Texte fourni:
┌──
Or, le Code Général des Collectivités Territoriales (CGCT) art. L. 2223-42 indique à l’origine que "L’autorisation de fermeture du cercueil ne peut être délivrée qu’au vu d’un certificat attestant le décès, établi par un médecin […]".
Le ministre rappelle que certaines mesures ont été d'ores et déjà adoptées, notamment par la loi n° 2019-774 du 24 juillet 2019 relative à l’organisation et à la transformation du système de santé (art. 12) qui a modifié l’art.
L. 2223-42 du CGCT en ajoutant, après le mot "médecin", "en activité ou retraité, par un étudiant en cours de troisième cycle des études de médecine en France ou un praticien à diplôme étranger hors Union européenne autorisé à poursuivre un parcours de consolidation des compétences en médecine, dans des conditions fixées par décret pris après avis du Conseil national de l’ordre des médecins".
└──
Jeu de données:
┌──
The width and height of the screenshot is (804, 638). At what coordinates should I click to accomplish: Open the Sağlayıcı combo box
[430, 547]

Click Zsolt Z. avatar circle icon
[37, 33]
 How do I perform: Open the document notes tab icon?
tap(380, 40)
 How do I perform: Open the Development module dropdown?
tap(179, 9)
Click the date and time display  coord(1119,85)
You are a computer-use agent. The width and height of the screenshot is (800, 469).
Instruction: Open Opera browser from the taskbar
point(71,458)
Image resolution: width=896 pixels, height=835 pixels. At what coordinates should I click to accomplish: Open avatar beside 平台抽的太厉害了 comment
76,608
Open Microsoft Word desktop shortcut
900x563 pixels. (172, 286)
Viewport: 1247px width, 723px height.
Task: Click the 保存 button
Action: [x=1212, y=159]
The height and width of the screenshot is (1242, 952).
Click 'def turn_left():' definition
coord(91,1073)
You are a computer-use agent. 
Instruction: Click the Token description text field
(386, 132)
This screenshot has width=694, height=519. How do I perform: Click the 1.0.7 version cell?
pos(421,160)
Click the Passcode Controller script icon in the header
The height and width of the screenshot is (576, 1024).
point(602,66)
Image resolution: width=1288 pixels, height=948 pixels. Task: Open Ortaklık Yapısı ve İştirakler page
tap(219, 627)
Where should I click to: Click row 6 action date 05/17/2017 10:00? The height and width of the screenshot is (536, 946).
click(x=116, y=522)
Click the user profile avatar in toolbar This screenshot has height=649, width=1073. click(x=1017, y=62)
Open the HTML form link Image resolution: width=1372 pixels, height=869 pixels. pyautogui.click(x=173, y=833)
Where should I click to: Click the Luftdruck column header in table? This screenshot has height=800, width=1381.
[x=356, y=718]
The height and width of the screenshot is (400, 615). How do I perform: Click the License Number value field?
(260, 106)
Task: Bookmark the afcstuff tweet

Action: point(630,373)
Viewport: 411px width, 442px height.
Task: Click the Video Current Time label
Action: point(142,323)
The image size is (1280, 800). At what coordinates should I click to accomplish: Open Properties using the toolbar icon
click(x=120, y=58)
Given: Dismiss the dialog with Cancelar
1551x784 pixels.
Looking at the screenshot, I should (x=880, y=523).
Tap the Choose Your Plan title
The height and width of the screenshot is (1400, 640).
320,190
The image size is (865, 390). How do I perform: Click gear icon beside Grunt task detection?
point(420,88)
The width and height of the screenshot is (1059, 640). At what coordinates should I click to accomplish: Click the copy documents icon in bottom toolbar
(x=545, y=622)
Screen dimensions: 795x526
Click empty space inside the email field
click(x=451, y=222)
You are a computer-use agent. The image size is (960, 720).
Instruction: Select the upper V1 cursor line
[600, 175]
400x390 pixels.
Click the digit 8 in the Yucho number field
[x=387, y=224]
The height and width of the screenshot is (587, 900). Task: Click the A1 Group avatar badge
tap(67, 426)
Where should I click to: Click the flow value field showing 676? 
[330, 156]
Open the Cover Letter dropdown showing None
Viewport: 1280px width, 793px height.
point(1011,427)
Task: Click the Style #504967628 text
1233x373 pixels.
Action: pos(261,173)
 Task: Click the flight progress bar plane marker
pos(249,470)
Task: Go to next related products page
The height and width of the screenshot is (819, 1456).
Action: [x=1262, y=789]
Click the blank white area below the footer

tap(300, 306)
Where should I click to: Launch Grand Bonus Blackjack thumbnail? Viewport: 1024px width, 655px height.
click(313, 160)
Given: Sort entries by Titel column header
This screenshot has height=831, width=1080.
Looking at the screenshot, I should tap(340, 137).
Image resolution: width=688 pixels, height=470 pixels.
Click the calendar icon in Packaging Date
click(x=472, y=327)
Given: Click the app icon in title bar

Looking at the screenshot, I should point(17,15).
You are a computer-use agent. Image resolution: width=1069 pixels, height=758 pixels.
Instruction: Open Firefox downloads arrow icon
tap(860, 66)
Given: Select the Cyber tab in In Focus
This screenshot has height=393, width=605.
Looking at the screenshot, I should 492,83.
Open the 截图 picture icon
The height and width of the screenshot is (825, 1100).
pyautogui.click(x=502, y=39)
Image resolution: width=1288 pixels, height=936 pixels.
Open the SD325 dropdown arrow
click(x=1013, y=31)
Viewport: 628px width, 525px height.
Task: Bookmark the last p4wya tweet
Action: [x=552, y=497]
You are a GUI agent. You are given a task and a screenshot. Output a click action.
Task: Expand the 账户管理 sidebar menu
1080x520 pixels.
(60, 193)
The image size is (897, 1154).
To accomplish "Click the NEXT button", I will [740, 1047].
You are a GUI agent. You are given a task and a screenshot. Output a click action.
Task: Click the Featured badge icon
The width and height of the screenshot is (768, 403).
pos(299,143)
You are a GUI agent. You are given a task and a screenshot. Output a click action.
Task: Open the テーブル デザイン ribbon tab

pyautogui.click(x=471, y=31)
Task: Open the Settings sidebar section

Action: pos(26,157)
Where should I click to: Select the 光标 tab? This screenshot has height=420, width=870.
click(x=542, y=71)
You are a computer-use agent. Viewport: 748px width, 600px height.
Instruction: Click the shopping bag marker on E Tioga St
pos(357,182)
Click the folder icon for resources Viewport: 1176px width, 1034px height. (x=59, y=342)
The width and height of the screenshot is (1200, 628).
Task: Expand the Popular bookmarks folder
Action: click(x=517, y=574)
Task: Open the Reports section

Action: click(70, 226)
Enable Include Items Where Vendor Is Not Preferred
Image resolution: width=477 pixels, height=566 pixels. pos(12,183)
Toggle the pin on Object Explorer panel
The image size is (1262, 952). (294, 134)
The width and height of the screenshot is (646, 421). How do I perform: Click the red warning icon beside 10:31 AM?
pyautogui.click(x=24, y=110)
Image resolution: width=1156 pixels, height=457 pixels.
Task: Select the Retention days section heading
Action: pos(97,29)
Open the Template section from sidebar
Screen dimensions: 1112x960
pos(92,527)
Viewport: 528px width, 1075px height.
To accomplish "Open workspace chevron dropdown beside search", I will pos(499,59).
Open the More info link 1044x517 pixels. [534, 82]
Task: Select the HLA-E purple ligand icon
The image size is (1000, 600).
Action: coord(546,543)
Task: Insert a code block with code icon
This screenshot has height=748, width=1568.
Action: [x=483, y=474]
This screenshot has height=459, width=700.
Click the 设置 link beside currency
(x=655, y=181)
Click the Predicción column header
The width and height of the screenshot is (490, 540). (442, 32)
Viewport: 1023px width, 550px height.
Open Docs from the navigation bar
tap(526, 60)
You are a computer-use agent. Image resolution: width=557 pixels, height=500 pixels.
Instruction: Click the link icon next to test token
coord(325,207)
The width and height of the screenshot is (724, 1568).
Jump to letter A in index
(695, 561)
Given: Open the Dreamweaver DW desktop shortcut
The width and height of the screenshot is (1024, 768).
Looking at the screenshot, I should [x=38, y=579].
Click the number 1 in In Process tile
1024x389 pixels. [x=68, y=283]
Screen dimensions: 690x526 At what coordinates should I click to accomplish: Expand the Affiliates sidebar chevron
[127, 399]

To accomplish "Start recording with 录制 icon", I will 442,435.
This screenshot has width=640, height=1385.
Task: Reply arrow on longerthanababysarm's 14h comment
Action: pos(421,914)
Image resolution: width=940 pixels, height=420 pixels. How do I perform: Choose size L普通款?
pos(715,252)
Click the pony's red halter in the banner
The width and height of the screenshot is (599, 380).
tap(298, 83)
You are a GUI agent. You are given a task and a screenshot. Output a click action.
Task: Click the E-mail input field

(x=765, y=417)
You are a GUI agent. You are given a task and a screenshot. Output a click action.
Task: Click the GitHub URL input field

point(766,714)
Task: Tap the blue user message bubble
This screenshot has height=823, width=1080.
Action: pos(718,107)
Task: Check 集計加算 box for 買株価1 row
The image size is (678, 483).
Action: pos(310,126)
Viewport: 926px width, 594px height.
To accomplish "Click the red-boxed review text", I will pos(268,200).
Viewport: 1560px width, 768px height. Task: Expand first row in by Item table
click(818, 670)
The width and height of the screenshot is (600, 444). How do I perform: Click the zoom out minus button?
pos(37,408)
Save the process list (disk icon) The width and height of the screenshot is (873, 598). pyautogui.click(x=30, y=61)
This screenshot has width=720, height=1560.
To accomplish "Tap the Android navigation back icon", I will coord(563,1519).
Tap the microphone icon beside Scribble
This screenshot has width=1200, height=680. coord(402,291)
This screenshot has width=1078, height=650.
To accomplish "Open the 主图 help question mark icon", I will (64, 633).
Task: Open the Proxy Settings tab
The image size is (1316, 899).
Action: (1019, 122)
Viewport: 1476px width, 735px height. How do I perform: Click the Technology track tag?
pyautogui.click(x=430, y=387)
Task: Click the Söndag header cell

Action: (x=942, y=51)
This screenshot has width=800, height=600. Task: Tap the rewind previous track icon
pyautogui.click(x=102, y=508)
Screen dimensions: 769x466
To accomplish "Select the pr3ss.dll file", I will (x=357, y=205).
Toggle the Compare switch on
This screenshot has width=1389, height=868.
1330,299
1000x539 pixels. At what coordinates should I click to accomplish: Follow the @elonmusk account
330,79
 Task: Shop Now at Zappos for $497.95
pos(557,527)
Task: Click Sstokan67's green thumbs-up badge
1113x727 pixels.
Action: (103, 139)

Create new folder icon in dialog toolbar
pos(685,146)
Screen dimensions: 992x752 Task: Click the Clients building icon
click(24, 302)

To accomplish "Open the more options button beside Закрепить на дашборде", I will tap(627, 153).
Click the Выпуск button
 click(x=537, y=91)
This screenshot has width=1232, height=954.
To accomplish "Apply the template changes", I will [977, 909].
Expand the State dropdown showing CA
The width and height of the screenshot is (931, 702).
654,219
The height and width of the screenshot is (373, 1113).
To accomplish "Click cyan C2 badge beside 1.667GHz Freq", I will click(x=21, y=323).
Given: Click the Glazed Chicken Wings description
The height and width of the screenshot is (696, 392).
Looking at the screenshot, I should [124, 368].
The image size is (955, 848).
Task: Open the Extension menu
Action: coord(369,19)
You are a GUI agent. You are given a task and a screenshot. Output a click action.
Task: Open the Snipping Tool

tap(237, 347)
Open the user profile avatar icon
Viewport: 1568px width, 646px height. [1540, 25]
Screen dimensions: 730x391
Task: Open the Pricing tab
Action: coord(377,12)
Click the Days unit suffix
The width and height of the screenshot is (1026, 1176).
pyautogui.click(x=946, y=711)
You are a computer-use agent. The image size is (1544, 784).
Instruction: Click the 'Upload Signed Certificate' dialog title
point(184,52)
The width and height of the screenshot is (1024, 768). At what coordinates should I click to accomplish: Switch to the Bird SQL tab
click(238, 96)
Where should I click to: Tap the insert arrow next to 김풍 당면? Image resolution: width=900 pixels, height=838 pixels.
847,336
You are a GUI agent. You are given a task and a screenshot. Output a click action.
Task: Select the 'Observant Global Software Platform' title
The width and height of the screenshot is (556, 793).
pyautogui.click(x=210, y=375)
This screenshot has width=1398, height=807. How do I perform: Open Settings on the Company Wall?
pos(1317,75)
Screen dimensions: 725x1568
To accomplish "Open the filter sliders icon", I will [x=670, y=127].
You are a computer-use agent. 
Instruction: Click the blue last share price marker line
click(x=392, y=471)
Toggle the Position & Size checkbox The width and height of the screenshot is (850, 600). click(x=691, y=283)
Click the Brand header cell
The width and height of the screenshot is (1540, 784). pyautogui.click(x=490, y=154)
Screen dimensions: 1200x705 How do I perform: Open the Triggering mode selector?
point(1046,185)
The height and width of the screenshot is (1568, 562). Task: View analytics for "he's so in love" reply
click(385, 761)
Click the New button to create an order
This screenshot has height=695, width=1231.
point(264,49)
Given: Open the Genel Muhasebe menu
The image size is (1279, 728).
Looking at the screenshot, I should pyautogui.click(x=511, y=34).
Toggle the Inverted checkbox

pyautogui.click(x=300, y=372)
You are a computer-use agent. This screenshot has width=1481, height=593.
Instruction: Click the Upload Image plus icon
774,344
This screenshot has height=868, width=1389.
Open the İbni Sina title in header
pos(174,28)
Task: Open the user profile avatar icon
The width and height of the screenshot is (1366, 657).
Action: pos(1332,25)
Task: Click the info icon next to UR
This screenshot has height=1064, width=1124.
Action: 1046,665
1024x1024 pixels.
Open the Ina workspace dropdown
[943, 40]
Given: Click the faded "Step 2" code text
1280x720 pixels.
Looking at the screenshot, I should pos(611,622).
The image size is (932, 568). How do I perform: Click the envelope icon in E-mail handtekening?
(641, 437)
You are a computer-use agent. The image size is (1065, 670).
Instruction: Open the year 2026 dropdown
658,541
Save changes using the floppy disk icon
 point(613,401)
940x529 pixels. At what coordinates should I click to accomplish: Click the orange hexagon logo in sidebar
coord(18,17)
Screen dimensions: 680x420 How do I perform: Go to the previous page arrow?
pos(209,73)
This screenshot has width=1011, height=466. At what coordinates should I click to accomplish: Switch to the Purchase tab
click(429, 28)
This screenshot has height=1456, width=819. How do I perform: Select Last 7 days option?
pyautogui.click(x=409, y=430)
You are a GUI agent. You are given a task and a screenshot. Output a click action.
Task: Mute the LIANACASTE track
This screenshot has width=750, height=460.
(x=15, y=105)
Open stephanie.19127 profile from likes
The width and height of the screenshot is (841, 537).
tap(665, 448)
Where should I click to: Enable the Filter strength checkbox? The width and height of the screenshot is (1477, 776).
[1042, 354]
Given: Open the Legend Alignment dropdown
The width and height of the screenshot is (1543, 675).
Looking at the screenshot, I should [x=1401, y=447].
└──
Travail demandé:
1. Répondez à ces questions sur le texte consacré au certificat de décès :
(a) Quel article du CGCT est cité au début ?
(b) Quelle loi a modifié cet article, et de quelle date est-elle ?
(c) Après quel mot l'ajout a-t-il été inséré ?
2. Recopiez le texte consacré au certificat de décès de "Or, le Code" à "a modifié l’art.".

Réponses par tâche:
1.
(a) L'article L. 2223-42.
(b) La loi n° 2019-774 du 24 juillet 2019.
(c) Après le mot "médecin".

2.
Or, le Code Général des Collectivités Territoriales (CGCT) art. L. 2223-42 indique à l’origine que "L’autorisation de fermeture du cercueil ne peut être délivrée qu’au vu d’un certificat attestant le décès, établi par un médecin […]".
Le ministre rappelle que certaines mesures ont été d'ores et déjà adoptées, notamment par la loi n° 2019-774 du 24 juillet 2019 relative à l’organisation et à la transformation du système de santé (art. 12) qui a modifié l’art.